## Requirement
The finished copy must match the records exactly, except that it contains no pictures.

## Records shown
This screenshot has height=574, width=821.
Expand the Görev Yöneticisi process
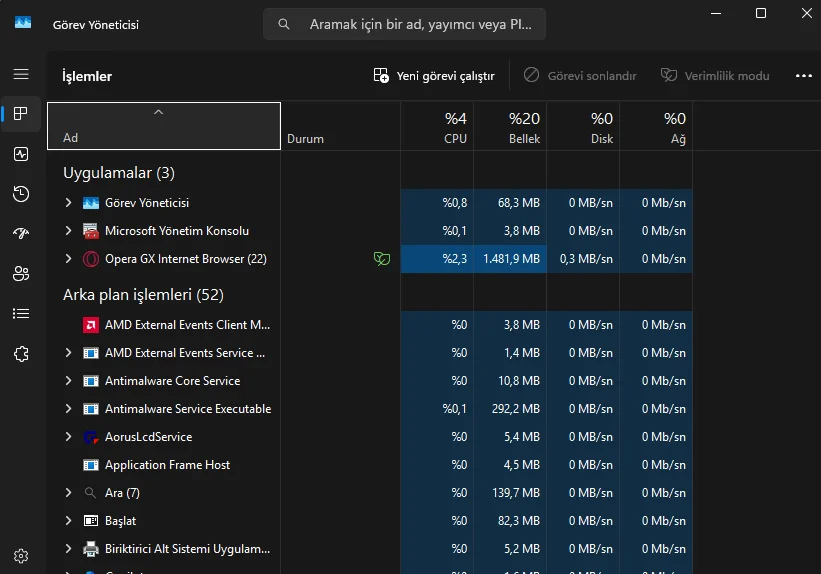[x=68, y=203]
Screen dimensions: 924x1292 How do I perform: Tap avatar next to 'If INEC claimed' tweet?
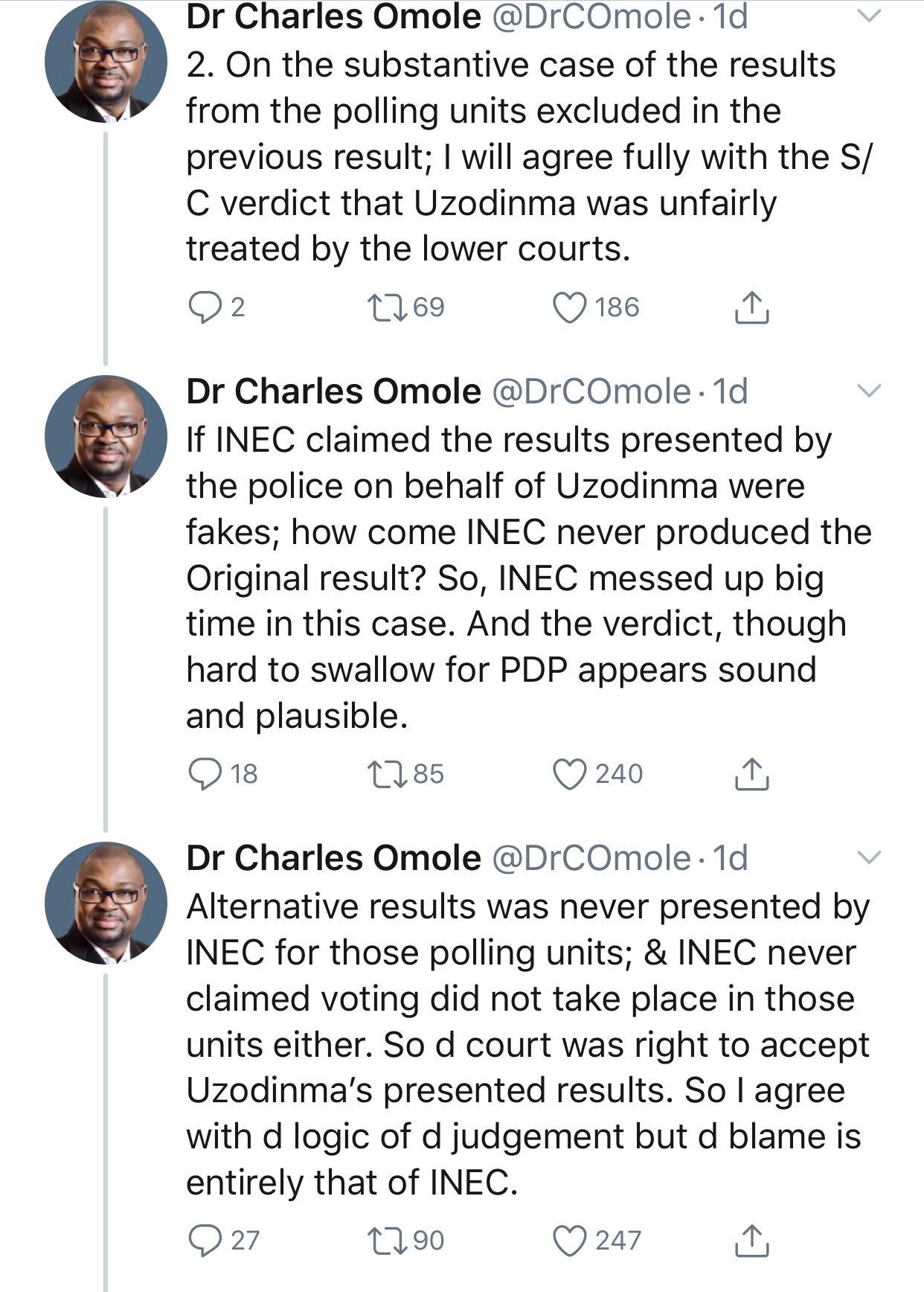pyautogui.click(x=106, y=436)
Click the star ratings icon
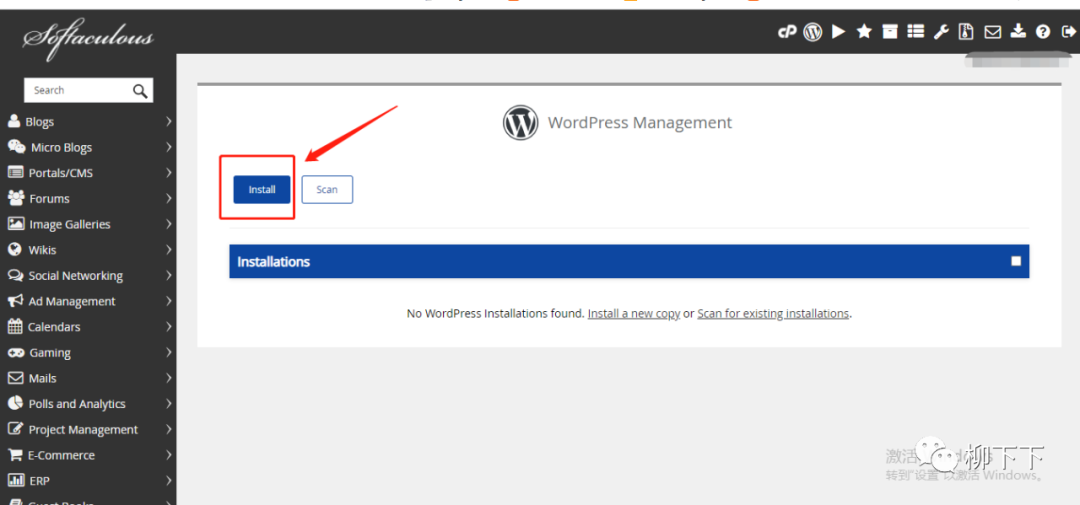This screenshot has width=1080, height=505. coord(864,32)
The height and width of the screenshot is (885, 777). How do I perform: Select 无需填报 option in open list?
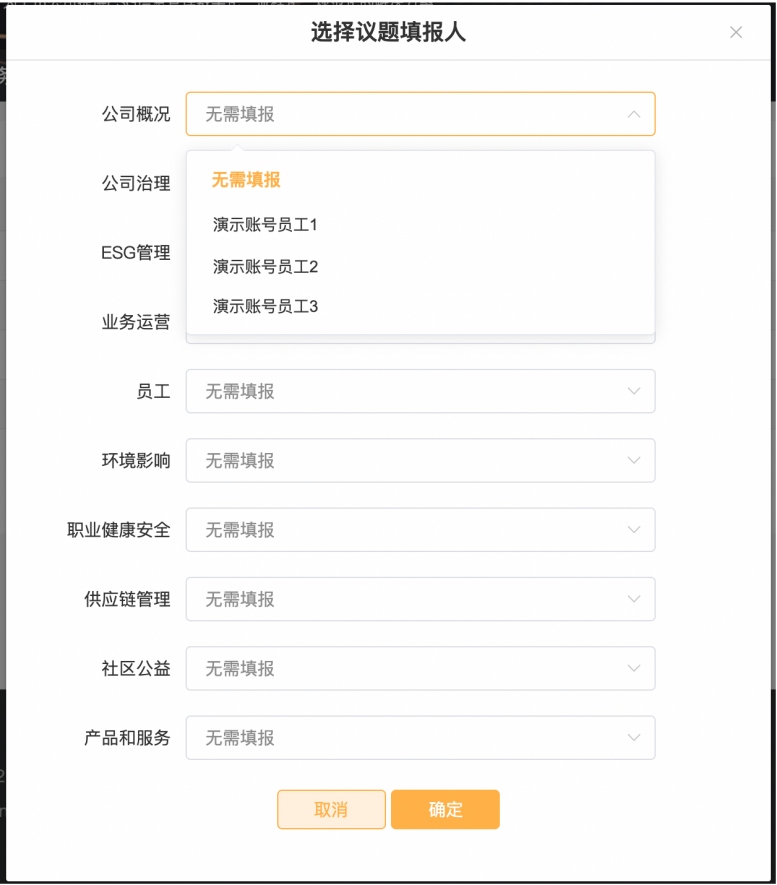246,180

## Final answer
This screenshot has height=574, width=821.
Expand the Görev Yöneticisi process
[x=68, y=203]
Screen dimensions: 924x1292 How do I perform: Tap avatar next to 'If INEC claimed' tweet?
pyautogui.click(x=106, y=436)
Click the star ratings icon
This screenshot has width=1080, height=505. coord(864,32)
The height and width of the screenshot is (885, 777). How do I perform: Select 无需填报 option in open list?
246,180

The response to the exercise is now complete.